Privacy Policy
Effective date: 26 September 2025
1) Who we are (Controller) & Contact
Controller: Andrii Trush (self-employed in Belgium)
Registered address: 9200 Dendermonde, Belgium
Enterprise number (KBO/BCE): BE 1016.452.805
Email:contact@isapp.be
DPO: We have not appointed a Data Protection Officer (DPO).
Websites covered: isapp.be, isap.me, isap.dev (the “Sites”)
2) Scope
This Policy explains what personal data we collect when you use the Sites, why we collect it, how we process it, and your rights under the GDPR. For implementation details (processors, cookies, transfers, security, DSR), see our GDPR page.
3) What data we collect
- Contact forms: name, email, company, message, and any optional fields you provide.
- Project briefs & attachments: information to scope a project (company details, goals, requirements, timeline, budget, links, files you upload). Please avoid sharing special categories of data (e.g., health, biometric, political opinions) unless strictly necessary.
- Automatically collected data: IP address, device/browser info, pages viewed, timestamps, referrers; stored in server logs and (if you consent) analytics tools.
- From third parties (if applicable): advertising/remarketing platforms receive event data only when you have consented to Marketing cookies.
4) Purposes, legal bases, retention, recipients
We process data only for specific and legitimate purposes. All non-essential scripts (analytics/marketing) are blocked until you consent via Cookiebot.
| Purpose | Examples of data | Legal basis (Art. 6 GDPR) | Retention | Recipients / processors |
|---|---|---|---|---|
| Handle contact requests and enquiries | Name, email, company, message | Contract (6(1)(b)) or Legitimate interests (6(1)(f)) | Up to 12 months after last interaction (or longer where legally required) | Service providers supporting contact handling (if any) |
| Pre-contract steps: project briefs & proposals | Contact/company details, project scope, requirements, timeline, budget, attachments | Contract (6(1)(b)) — steps at your request prior to entering into a contract; or Legitimate interests (6(1)(f)) | Up to 24 months after last interaction if no contract is formed; if a contract follows — for the contract term and statutory retention (e.g., tax/VAT) | Internal tools (CRM/task/docs if used); need-to-know only |
| Site analytics and improvements (opt-in) | IP (truncated/aggregated where applicable), device, usage data | Consent (6(1)(a)) via Cookiebot | 2–14 months (per analytics settings) | Google Analytics 4, Microsoft Clarity, Cloudflare Web Analytics / RUM, Ahrefs Web Analytics |
| Security, performance & error monitoring | IP, request metadata, error traces | Legitimate interests (6(1)(f)) | ~90 days (typical log retention) | CDN/WAF, error monitoring |
| Marketing & remarketing (opt-in) | Cookie IDs, page events | Consent (6(1)(a)) | Per vendor policy; see cookie banner | Google Ads, Meta Pixel |
5) Cookies & tracking
We use cookies and similar technologies.

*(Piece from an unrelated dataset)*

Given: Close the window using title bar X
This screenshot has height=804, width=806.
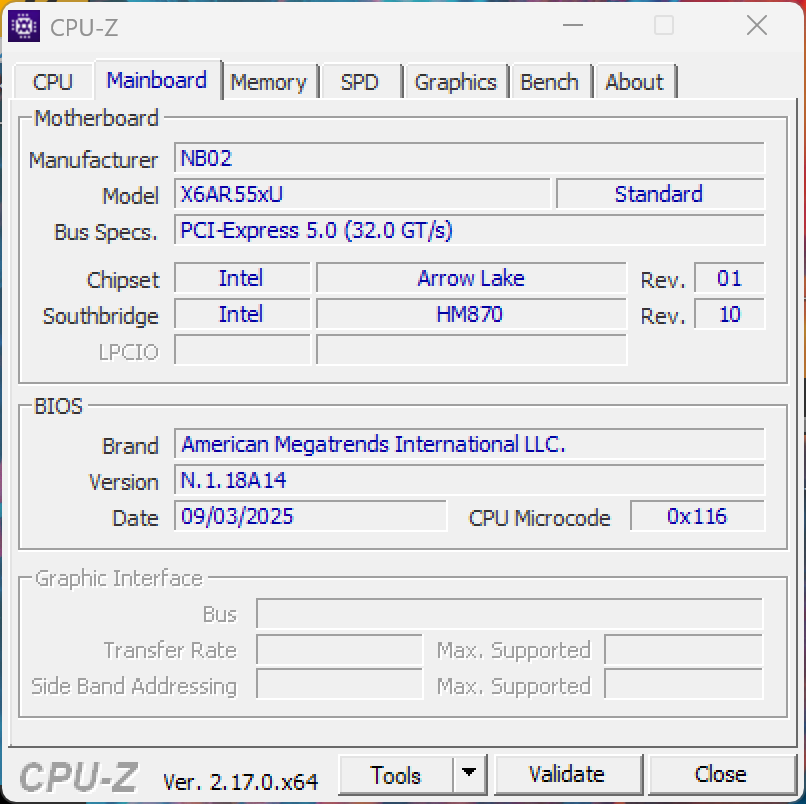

Necessary cookies enable the Sites to function. Preferences, Statistics, and Marketing categories are disabled by default and load only after your consent. You can review or change your choices at any time via Change cookie preferences.
6) Disclosures and processors
We share data with service providers (processors) who support our Sites (consent management, tag delivery, CDN/security, analytics, error monitoring, ads). They process data only on our documented instructions under appropriate agreements. See our GDPR page for the current list of processors and tools.
7) International transfers
Where recipients are outside the EEA, we rely on appropriate safeguards such as the European Commission’s Standard Contractual Clauses (SCCs) and implement supplementary measures where necessary. Copies are available upon request.
8) Security
We apply technical and organizational measures appropriate to risk, including encryption in transit, access controls, least-privilege principles, 2FA for administrative access, backups, patching, logging/monitoring, and WAF/DDoS protections.
9) Your rights
- Access, rectification, erasure
- Restriction and objection to processing
- Data portability
- Withdrawal of consent at any time (where processing is based on consent)
To exercise your rights, email contact@isapp.be. We may request limited information to verify your identity. We respond within 30 days as required by the GDPR. You also have the right to lodge a complaint with the Belgian Data Protection Authority (APD/GBA): Rue de la Presse 35, 1000 Brussels, contact@apd-gba.be, www.dataprotectionauthority.be.
10) Children’s data
Our services are not directed to children. In Belgium, a child can consent to information society services from 13 years old; otherwise, consent must be given by a holder of parental responsibility. We do not knowingly collect personal data from children.
11) Changes to this Policy
We will post updates on this page and adjust the “Effective date” above. If material changes occur, we will use reasonable means to notify you.